Please review the cameron-de.py file provided in this repo. I have provided several comments to provide context to the code.
It has a custom connection to a local postgres database. If you want to run this script locally, please modify the engine variable with the appropriate connection properties.
I downloaded the SampleFile.dat from the public S3 bucket and then loaded into memory. Various transformations were then applied to the dataset to convert it to string, then list, then finally a dataframe so I could manipulate the columns and rows appropriately.
I performed a pivot, reindex, column renaming, string replacement, and datatype casting on the dataframe.
Lastly, I filtered the set to the desired 2 row output and inserted it into an EXISTING postgres table with a defined schema.
The datatypes I defined for the dataset was based on familiarity with the provided column (Key) names. For example, the balance column is typically a monetary value so a float datatype worked best. For effective_date, this is obviously a date format but with a mix of formatting and timestamps.
In order to convert the balance column to a float type I had to remove several string and spacing characters.

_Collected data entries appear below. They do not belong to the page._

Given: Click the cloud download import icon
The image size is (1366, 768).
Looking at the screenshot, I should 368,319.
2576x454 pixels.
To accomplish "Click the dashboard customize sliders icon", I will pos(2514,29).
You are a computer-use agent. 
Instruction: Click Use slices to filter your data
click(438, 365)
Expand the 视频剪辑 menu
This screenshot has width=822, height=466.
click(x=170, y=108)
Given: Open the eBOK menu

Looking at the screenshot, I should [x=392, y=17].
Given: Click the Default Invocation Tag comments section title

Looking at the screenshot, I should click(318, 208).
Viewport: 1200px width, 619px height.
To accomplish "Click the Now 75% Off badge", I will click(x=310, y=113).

This would make this field suspect in the future and a more programatic approach to cleanse this data is needed. Also, handling NULL string value presented a challenge and further called into question the source data.
One assumption that was necessary was the formatting of effective_date for account_number 106; it could be either MM/DD/YYYY or DD/MM/YYYY format without knowing which one for certain. Other values provided for effective_date were tenuous and would need further clarification in order to capture the correct information.
Start a local postgres server:
pg_ctl -D /usr/local/var/postgres start
Create a database and table with native super-user:
CREATE DATABASE test;
CREATE TABLE account (
index bigint,
account_number int,
customer_name text,
effective_date date,
balance numeric(12,2),
status text
);